What this blog is for:

My blog is not to help survivors recover, it is to have the 10 million yearly stroke survivors light fires underneath their doctors, stroke hospitals and stroke researchers to get stroke solved. 100% recovery. The stroke medical world is completely failing at that goal, they don't even have it as a goal. Shortly after getting out of the hospital and getting NO information on the process or protocols of stroke rehabilitation and recovery I started searching on the internet and found that no other survivor received useful information. This is an attempt to cover all stroke rehabilitation information that should be readily available to survivors so they can talk with informed knowledge to their medical staff. It lays out what needs to be done to get stroke survivors closer to 100% recovery. It's quite disgusting that this information is not available from every stroke association and doctors group.

Saturday, May 22, 2021

Combined Omic Analyzes of Cerebral Thrombi: A New Molecular Approach to Identify Cardioembolic Stroke Origin

 Since this would only be available for mechanical thrombectomy would a blood test after tPA administration be able to find this information?

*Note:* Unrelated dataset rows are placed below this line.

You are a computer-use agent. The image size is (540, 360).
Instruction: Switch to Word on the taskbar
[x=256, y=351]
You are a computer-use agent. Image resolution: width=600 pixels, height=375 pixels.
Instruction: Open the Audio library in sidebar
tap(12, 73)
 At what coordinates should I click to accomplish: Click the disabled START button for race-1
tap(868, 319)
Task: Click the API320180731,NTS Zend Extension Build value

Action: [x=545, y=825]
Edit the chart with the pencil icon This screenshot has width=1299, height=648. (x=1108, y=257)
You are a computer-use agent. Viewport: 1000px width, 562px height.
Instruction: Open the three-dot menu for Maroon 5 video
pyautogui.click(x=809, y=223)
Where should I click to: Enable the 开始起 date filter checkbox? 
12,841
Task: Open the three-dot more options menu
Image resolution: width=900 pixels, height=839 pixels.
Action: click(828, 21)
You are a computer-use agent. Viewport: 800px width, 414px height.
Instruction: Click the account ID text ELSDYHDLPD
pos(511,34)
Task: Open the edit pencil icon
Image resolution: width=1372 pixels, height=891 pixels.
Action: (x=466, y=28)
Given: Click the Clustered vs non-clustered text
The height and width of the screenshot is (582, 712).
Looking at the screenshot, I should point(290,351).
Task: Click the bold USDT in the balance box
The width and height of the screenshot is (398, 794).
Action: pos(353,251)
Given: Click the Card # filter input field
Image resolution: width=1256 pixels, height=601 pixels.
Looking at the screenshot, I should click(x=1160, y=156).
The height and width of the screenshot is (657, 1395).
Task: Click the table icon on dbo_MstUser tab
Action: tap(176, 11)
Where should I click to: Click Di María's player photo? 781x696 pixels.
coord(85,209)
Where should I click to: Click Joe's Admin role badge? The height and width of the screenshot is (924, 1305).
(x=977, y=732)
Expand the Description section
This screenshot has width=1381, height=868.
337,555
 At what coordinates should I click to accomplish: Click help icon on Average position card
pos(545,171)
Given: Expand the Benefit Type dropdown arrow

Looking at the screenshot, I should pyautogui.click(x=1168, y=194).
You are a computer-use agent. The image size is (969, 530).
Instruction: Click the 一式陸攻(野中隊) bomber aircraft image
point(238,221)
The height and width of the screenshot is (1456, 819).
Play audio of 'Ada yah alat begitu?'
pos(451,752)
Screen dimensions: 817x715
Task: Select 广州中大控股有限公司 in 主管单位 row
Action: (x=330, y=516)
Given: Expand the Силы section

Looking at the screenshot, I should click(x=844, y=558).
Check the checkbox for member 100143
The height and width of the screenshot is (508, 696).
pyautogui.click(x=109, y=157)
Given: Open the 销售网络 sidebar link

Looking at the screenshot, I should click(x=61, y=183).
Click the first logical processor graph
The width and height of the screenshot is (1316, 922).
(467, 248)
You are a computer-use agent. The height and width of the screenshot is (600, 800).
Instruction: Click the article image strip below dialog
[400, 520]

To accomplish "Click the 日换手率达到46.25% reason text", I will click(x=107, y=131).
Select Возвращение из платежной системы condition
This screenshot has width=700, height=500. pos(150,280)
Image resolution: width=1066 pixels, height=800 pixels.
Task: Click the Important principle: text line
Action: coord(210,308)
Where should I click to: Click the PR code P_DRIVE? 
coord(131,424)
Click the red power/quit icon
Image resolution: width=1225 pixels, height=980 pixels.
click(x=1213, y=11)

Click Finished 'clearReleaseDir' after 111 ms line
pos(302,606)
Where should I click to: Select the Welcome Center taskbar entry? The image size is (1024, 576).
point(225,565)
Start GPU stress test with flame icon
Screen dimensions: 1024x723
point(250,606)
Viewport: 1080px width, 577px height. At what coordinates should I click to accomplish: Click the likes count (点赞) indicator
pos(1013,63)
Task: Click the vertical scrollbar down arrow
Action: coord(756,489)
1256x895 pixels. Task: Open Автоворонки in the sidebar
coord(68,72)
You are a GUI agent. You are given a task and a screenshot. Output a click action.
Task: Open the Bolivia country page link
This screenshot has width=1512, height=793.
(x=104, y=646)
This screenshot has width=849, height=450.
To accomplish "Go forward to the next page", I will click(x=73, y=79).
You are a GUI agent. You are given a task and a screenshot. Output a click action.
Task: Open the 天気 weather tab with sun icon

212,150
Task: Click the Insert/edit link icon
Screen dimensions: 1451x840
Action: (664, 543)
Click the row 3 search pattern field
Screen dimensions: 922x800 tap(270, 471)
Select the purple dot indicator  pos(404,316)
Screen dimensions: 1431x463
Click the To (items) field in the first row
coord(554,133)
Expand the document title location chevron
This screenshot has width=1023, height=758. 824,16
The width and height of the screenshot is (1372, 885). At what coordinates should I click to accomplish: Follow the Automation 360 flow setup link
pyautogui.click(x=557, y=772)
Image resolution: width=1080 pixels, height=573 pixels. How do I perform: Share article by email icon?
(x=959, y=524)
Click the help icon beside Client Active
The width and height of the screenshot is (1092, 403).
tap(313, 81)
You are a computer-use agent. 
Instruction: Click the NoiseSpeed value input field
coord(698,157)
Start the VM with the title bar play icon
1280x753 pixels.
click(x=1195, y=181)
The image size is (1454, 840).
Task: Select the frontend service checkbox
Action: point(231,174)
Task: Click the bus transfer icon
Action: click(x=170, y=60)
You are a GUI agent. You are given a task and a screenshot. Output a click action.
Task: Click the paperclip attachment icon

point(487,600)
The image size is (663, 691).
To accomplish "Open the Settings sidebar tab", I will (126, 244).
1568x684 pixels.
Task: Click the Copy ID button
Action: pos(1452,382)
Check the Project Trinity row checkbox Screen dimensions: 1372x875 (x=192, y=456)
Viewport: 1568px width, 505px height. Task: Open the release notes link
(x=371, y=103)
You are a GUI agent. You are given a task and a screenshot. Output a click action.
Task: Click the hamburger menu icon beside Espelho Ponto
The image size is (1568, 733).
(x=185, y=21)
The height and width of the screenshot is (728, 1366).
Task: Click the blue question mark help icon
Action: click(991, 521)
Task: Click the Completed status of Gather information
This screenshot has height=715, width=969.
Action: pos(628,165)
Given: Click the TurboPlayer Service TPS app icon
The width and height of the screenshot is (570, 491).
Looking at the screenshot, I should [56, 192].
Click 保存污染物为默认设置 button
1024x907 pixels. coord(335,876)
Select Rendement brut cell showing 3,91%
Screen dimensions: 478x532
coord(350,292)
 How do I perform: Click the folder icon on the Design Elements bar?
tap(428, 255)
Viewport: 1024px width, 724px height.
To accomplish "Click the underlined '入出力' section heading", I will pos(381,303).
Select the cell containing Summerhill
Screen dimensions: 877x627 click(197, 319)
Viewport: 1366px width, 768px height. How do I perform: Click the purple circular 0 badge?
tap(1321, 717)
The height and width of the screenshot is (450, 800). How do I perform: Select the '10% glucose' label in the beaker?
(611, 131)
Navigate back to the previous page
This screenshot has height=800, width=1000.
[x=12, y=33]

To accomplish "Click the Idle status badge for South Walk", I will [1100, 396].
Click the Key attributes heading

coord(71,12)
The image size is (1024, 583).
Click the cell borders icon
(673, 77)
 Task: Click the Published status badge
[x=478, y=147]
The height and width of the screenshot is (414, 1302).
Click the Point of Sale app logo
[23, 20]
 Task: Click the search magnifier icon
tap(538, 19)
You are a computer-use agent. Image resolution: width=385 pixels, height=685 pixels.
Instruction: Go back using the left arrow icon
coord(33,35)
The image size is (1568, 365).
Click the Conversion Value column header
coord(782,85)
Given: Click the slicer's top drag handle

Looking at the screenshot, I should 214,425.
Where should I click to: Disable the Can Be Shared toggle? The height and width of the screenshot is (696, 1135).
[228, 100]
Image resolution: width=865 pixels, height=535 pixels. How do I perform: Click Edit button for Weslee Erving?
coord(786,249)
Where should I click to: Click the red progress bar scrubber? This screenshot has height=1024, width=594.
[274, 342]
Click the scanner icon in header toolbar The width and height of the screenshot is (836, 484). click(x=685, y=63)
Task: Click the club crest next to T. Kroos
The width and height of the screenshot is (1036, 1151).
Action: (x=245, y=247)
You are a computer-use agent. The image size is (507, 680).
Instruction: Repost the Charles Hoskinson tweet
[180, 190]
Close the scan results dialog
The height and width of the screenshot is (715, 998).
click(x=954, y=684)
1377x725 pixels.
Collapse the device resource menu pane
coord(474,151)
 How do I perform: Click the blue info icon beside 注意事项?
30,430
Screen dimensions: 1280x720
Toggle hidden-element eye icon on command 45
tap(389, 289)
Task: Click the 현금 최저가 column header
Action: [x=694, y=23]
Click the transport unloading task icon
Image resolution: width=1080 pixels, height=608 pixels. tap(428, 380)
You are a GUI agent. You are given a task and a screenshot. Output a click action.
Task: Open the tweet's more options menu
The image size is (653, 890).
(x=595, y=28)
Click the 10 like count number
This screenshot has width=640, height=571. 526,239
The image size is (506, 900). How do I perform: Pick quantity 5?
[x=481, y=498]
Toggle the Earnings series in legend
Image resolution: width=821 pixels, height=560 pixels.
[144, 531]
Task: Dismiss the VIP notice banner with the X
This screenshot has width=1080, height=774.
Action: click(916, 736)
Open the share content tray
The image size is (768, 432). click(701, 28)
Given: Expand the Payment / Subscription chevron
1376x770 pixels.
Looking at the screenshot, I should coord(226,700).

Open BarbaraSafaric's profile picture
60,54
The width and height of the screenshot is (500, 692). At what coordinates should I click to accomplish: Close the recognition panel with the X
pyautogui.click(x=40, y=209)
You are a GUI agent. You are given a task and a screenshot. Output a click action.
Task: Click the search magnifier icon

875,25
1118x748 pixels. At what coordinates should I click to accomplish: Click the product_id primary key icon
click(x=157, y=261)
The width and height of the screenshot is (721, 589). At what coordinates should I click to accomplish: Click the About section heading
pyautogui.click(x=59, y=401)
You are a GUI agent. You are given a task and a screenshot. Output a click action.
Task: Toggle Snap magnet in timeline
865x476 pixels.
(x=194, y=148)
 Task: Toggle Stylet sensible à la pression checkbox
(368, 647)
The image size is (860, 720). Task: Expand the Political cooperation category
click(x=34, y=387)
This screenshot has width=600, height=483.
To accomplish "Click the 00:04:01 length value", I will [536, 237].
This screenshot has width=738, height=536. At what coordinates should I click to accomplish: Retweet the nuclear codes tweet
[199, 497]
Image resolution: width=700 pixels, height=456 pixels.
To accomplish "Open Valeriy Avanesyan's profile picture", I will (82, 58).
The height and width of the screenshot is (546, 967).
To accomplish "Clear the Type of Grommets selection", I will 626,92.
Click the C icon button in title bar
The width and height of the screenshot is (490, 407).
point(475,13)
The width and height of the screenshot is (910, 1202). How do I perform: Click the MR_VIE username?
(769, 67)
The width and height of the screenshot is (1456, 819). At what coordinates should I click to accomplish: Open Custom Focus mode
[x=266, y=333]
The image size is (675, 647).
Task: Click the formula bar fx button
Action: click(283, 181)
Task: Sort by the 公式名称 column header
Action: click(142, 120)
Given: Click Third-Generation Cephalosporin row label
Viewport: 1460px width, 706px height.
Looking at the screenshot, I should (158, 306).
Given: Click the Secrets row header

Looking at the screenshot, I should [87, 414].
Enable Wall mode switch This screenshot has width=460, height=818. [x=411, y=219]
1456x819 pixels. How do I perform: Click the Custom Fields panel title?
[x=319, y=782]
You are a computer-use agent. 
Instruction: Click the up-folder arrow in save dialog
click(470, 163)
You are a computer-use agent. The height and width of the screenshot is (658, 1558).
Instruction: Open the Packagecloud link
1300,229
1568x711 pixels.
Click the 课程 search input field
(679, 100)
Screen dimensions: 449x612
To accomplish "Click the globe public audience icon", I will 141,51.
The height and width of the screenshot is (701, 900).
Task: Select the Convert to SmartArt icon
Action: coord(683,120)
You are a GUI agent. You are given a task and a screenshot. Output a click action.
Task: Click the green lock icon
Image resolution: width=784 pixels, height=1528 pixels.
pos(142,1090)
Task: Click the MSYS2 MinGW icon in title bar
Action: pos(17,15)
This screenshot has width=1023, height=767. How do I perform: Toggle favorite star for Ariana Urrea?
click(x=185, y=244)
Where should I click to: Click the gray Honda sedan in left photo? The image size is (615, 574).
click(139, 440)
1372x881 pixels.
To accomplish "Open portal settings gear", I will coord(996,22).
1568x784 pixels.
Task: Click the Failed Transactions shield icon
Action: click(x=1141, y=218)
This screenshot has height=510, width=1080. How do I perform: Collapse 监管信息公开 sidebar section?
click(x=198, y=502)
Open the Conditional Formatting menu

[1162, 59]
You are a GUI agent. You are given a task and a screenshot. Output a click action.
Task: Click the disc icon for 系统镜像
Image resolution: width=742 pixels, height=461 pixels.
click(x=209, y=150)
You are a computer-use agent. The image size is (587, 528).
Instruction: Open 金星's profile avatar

Combined Omic Analyzes of Cerebral Thrombi: A New Molecular Approach to Identify Cardioembolic Stroke Origin

Originally publishedhttps://doi.org/10.1161/STROKEAHA.120.032129Stroke. ;0:STROKEAHA.120.032129

Background and Purpose:

The diagnosis of cardioembolic stroke can be challenging for patient management in secondary stroke prevention, particularly in the case of covert paroxysmal atrial fibrillation. The molecular composition of a cerebral thrombus is related to its origin. Therefore, proteomic and metabolomic analyses of the retrieved thrombotic material should allow the identification of biomarkers or signatures to improve the etiological diagnosis of stroke.

Methods:

In this pilot study, the proteome and metabolome of cerebral thrombi from atherothrombotic and cardioembolic stroke patients were studied according to ASCOD phenotyping (A: atherosclerosis; S: small-vessel disease; C: cardiac pathology; O: other causes; D: dissection), with the highest causality grade, from the ThrombiOMIC cohort (consecutive patients with stroke recanalized by mechanical thrombectomy in an acute phase). Proteomic and metabolomic results were used separately or combined, and the obtained omic signatures were compared with classical cardioembolic stroke predictors using pairwise comparisons of the area under receiver operating characteristics.

Results:

Among 59 patients of the ThrombiOMIC cohort, 34 patients with stroke showed a cardioembolic phenotype and 7 had an atherothrombotic phenotype. Two thousand four hundred fifty-six proteins and 5019 molecular features of the cerebral thrombi were identified using untargeted proteomic and metabolomic approaches, respectively. Area under receiver operating characteristics to predict the cardioembolic origin of stroke were calculated using the proteomic results (0.945 [95% CI, 0.871–1]), the metabolomic results (0.836 [95% CI, 0.714–0.958]), and combined signatures (0.996 [95% CI, 0.984–1]). The diagnostic performance of the combined signatures was significantly higher than that of classical predictors such as the plasmatic BNP (B-type natriuretic peptide) level (area under receiver operating characteristics, 0.803 [95% CI, 0.629–0.976]).

Conclusions:

The combined proteomic and metabolomic analyses of retrieved cerebral thrombi is a very promising molecular approach to predict the cardioembolic cause of stroke and to improve secondary stroke prevention strategies.